Es preciso saber que en el Lager la tela escasea y es preciosa; y que el único modo que tenemos de procurarnos un trapo para limpiarnos la nariz, o un retazo para los pies, es precisamente el cortarle el faldón a una camisa en el momento de la muda. Si la camisa es de manga larga, se le cortan las mangas; si no, uno se contenta con un rectángulo de abajo, o se descose uno de sus numerosos remiendos. En todo caso, hace falta algún tiempo para procurarse aguja e hilo, y para realizar la operación con cierto arte, de modo que el estropicio no sea demasiado evidente en el acto de la entrega. La ropa sucia y rasgada pasa a granel a la Sastrería del campo donde es sumariamente zurcida, luego a la desinfección con vapor (¡no al lavado!) después es redistribuida; de ahí que, para salvar la ropa usada de las mencionadas mutilaciones, sea necesario hacer llegar la muda de la manera más imprevista.

Pero, siempre como de costumbre, no se ha podido evitar que alguna mirada sagaz penetrase bajo el toldo del carro que salía de la desinfección, de modo que en pocos minutos el campo se ha enterado de la inminencia de un Wäschetauschen y, por añadidura, de que esta vez se trataba de camisas nuevas, procedentes de un transporte de húngaros llegado hace tres días.

La noticia ha tenido una resonancia instantánea. Todos los detentadores abusivos de segundas camisas, robadas u «organizadas», o tal vez honestamente compradas con pan para protegerse del frío o para invertir capital en un momento de prosperidad, se han precipitado hacia la Bolsa, esperando llegar a tiempo de cambiar por géneros de consumo su camisa de reserva antes de que la oleada de camisas nuevas, o la certeza de su llegada, devaluasen irreparablemente el precio del artículo.
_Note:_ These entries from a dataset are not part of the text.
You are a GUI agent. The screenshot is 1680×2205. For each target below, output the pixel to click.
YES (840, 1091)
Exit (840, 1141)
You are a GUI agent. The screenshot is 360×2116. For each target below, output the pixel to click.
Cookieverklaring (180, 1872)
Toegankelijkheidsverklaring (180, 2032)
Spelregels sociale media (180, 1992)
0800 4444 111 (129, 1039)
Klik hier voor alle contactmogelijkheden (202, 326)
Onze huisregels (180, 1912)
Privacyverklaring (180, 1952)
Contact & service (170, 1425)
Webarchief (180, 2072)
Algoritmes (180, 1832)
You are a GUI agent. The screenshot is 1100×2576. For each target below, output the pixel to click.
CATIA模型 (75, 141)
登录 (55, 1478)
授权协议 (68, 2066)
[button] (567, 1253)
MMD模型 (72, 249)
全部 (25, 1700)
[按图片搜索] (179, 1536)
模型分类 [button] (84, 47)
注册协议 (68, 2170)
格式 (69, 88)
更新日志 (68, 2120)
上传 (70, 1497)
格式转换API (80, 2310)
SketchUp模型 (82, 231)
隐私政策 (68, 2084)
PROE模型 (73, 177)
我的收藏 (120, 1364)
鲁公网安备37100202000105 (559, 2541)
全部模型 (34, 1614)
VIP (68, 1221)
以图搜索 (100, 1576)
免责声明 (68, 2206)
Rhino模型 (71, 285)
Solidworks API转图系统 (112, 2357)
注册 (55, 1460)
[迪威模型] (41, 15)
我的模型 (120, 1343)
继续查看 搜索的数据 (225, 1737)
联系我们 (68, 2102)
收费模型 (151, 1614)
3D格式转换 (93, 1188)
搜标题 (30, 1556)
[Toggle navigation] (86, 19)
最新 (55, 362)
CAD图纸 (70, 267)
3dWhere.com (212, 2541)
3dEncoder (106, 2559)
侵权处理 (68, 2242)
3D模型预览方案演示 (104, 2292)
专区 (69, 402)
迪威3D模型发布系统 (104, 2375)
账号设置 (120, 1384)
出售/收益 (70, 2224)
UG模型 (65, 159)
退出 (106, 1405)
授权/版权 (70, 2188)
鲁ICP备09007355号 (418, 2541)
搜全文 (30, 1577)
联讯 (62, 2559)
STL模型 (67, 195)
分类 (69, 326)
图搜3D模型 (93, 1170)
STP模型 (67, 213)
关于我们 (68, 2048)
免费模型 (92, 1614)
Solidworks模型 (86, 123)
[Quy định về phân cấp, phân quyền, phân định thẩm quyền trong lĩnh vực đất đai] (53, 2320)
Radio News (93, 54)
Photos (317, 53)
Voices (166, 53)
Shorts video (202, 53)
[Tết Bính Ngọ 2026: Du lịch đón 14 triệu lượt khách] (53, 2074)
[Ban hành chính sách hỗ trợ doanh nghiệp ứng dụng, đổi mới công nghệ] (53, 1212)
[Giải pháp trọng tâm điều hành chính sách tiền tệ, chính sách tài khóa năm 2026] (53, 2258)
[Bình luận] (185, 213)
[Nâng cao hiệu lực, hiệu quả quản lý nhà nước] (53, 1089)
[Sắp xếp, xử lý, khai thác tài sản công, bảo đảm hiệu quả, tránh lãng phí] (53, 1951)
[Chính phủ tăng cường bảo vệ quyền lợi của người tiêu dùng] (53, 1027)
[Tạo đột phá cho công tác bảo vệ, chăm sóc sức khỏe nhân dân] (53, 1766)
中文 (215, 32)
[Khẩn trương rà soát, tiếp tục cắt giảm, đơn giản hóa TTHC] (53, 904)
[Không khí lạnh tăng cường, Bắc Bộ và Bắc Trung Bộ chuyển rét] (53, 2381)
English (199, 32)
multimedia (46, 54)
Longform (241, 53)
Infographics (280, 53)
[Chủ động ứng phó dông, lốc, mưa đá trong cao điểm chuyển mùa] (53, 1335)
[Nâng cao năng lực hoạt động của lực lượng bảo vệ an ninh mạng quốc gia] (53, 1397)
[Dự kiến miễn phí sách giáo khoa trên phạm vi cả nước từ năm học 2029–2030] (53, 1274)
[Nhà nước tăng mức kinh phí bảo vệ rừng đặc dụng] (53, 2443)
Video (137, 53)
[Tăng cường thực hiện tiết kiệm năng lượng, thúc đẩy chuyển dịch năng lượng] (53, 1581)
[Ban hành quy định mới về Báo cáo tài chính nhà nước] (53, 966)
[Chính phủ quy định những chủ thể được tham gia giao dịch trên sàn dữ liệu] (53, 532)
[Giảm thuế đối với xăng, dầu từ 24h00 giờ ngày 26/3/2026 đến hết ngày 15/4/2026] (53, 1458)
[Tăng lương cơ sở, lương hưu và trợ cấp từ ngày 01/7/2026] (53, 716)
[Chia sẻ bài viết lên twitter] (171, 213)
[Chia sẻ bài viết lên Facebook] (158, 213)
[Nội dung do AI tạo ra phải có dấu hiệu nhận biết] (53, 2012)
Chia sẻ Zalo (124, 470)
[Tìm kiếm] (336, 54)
La Bolsa es siempre activísima. Aunque todo cambio (mejor, toda forma de propiedad) esté explícitamente prohibido, y aunque frecuentes rastreos de los Kapos o de los Blockälteste atropellen periódicamente en una sola fuga a mercaderes, clientes y curiosos, sin embargo, en el ángulo nordeste del Lager (significativamente en el ángulo más alejado de las barracas de la SS), apenas las escuadras han vuelto del trabajo, se reúne un concurso tumultuoso, al aire libre en verano, dentro del lavadero en invierno.